**GIVEN TEXT**
-- start --

In a wide-ranging interview on the program, Tander opened up on being pushed out of the Walkinshaw team after initially joining the squad in 2005 as the HSV Dealer Team.

“It was disappointing that I wasn’t there going forward because it felt like I had done a huge amount of work with that organisation over a long period of time,” he told interviewer Neil Crompton.

“I mean I’ve been around the game a long time and you can read body language and get a bit of a feel for certain people within the organisation.

“It certainly didn’t surprise me that they didn’t want my services going forward after 2016.

“It was frustrating because you certainly look at the last half of last year and the car was fantastic and we were getting results and things were going in the right direction.

“It felt like we working so hard to get to this point where we started generating a bit of momentum.

“But they obviously had different plans and were going in a different direction. They’d lost the Holden money and they wanted to go a different way.”

-- end --

**RECORDS SHOWN**

-- start --

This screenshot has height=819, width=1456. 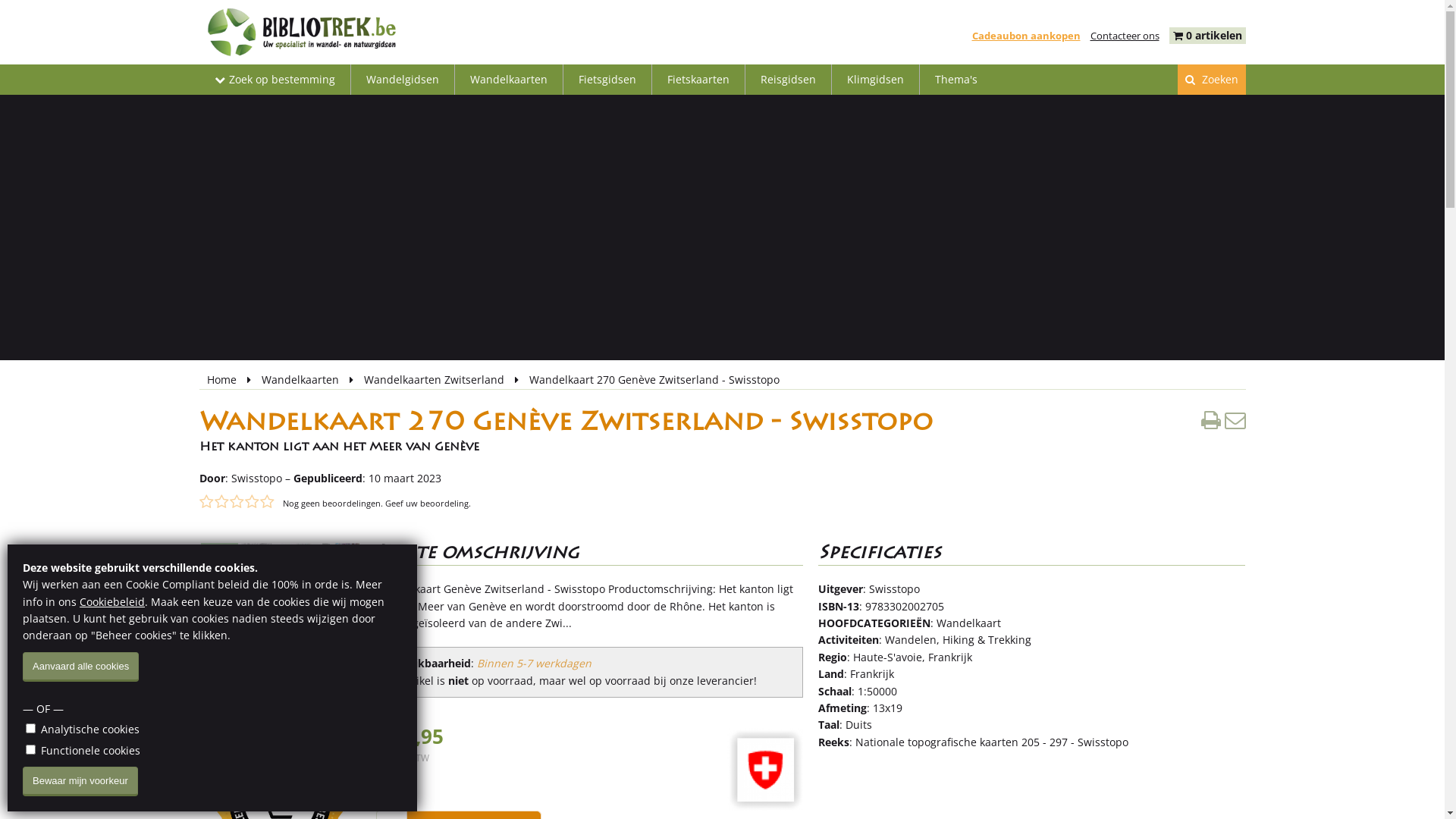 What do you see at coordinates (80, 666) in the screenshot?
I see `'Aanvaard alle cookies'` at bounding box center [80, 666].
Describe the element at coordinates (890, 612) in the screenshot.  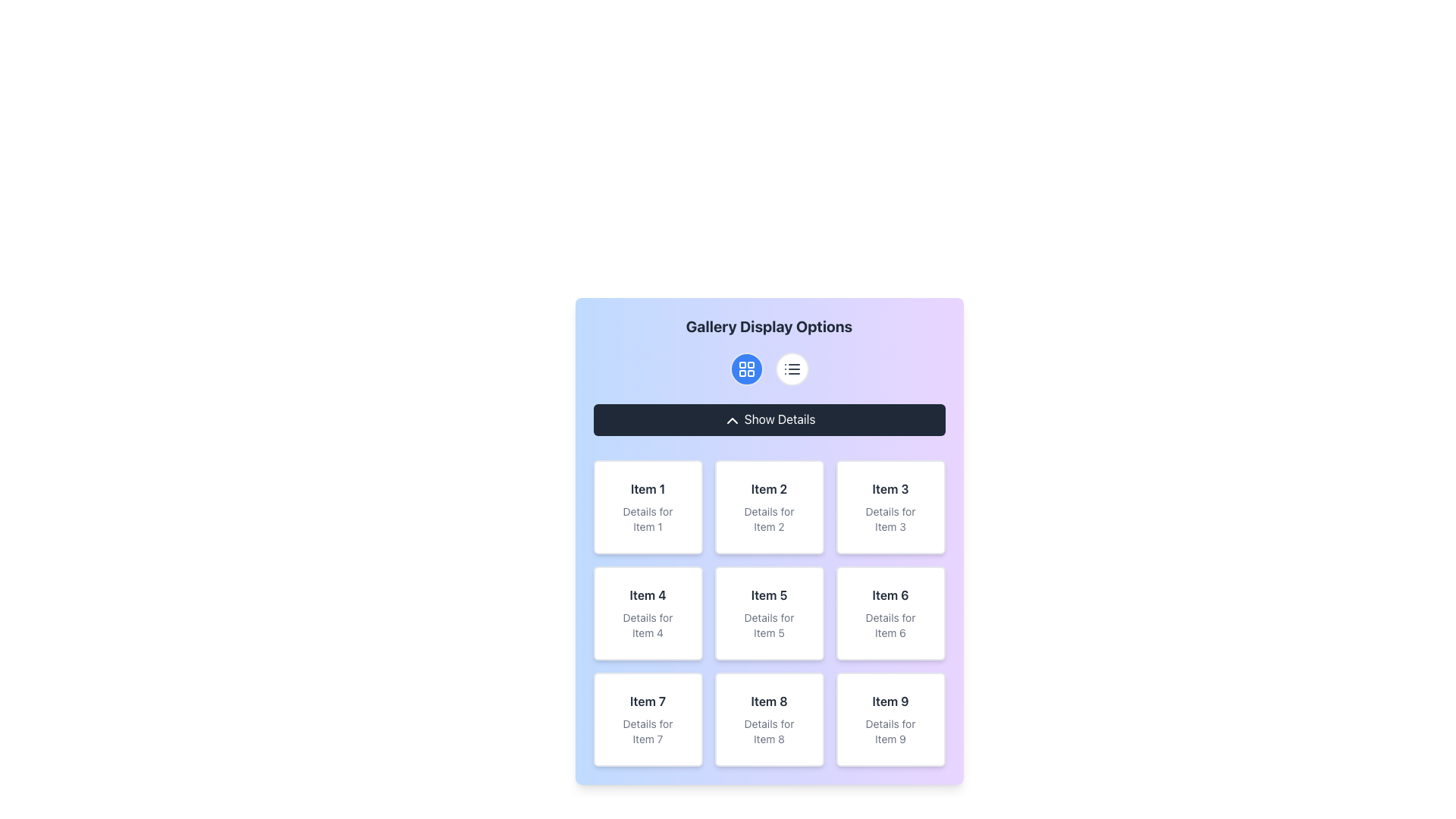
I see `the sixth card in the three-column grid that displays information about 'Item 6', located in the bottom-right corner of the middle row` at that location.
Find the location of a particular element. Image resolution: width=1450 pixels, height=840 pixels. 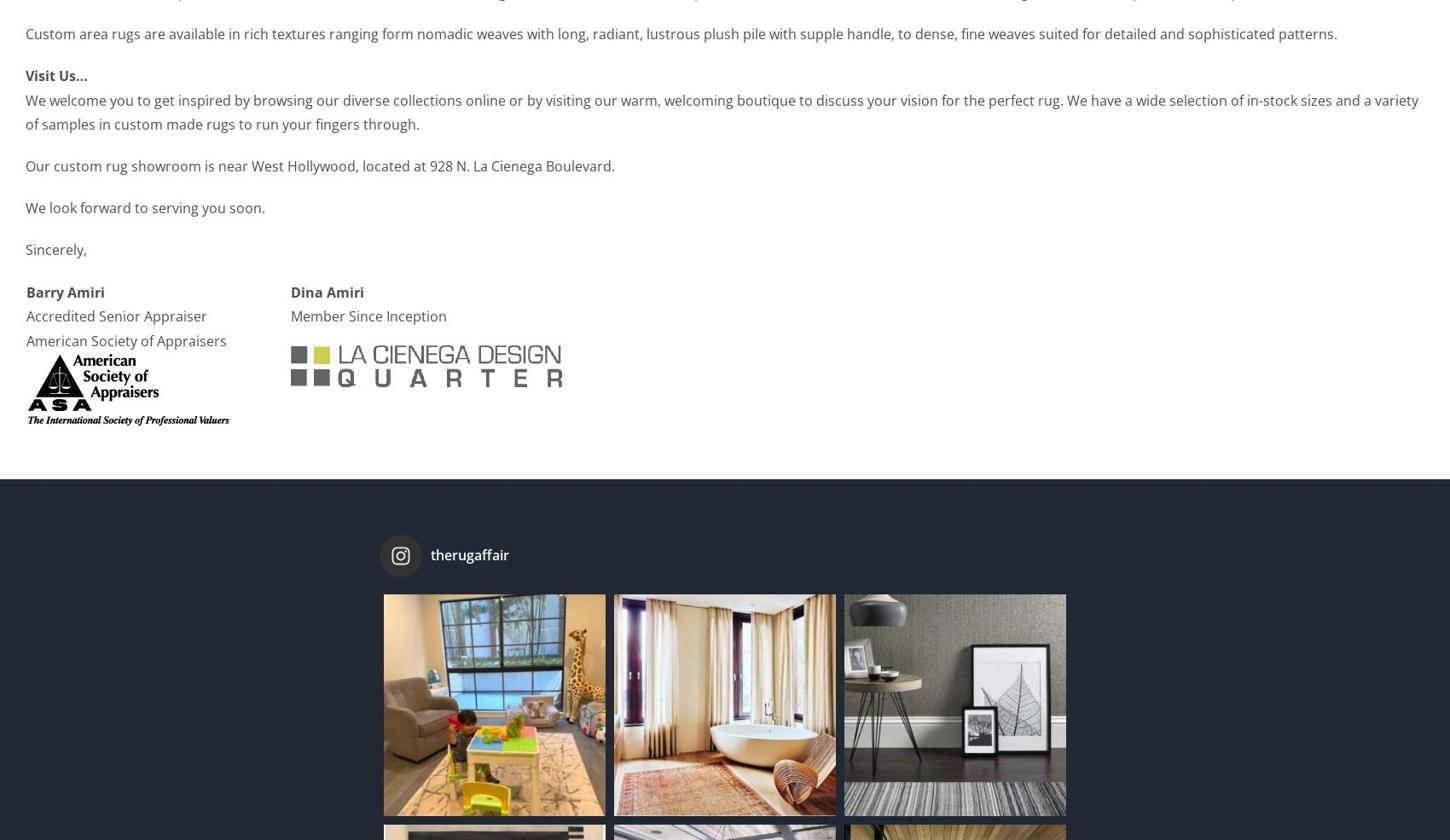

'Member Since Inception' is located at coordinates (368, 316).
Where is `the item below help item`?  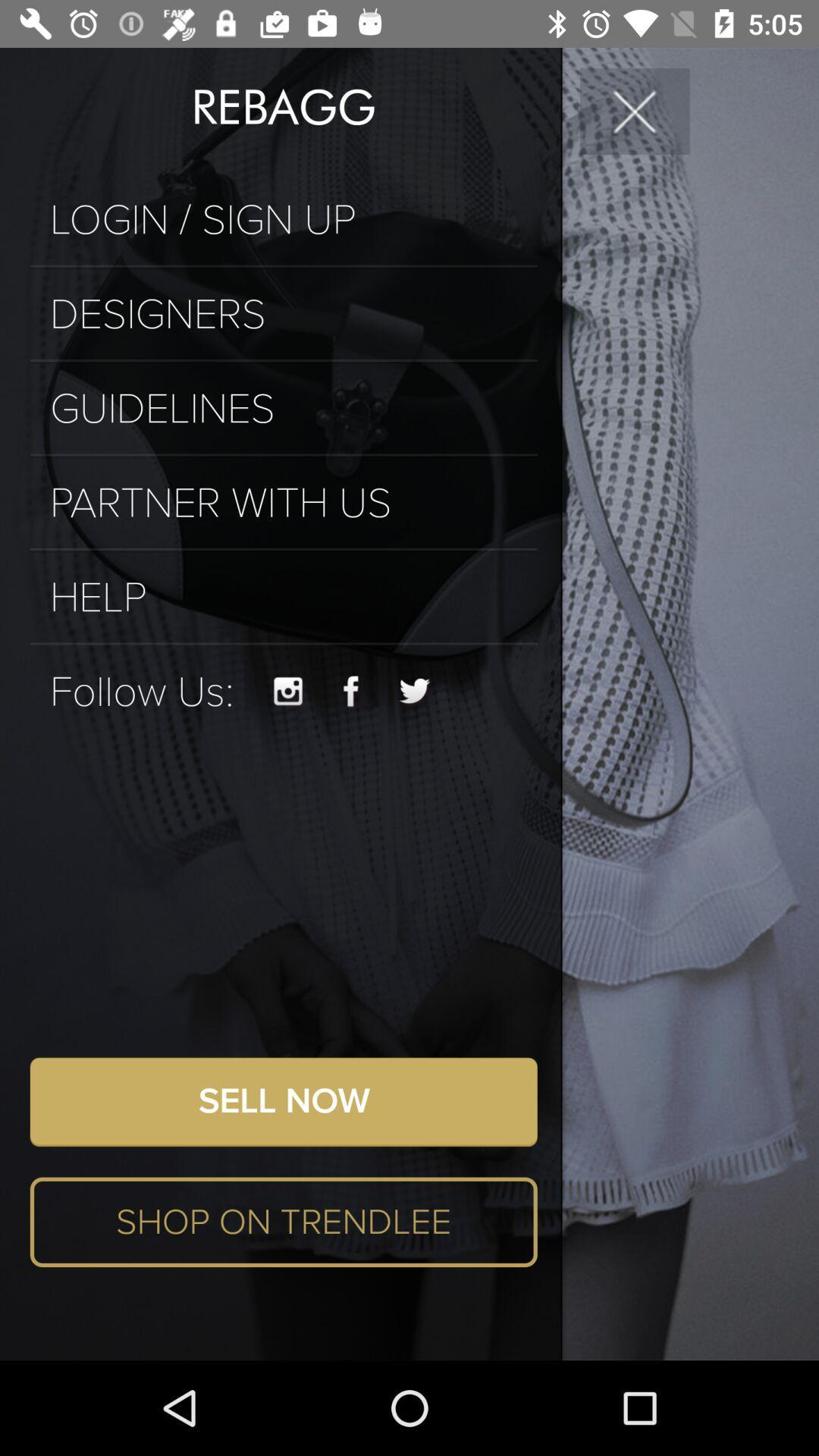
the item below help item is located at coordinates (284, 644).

-- end --

**EXERCISES**
#1 Answer from the Tander interview excerpt:
(a) In what year did Tander first join the squad, and under what name?
(b) Who interviewed Tander?
(c) What money does Tander say the team had lost?
#2 Pick up the Tander interview excerpt after its last sentence and carry it on for a few more paragraphs.
The records have no connection to the Tander interview excerpt.

**TASK-BY-TASK OUTPUTS**
#1
(a) 2005, as the HSV Dealer Team.
(b) Neil Crompton.
(c) The Holden money.

#2
Tander’s results improved dramatically after receiving a new chassis midway through his final season with Walkinshaw.

The veteran had complained that the previous car, which suffered a heavy crash at Bathurst in 2014, was reacting strangely to set-up changes.

Upset at the time by Tander’s public criticisms of the car, the team stripped the chassis to bare metal over the 2016/17 off-season before rebuilding it as a spare.

It was pressed back into service for James Courtney at Phillip Island, where team principal Adrian Burgess stressed that no irregularities had been found during the rebuild.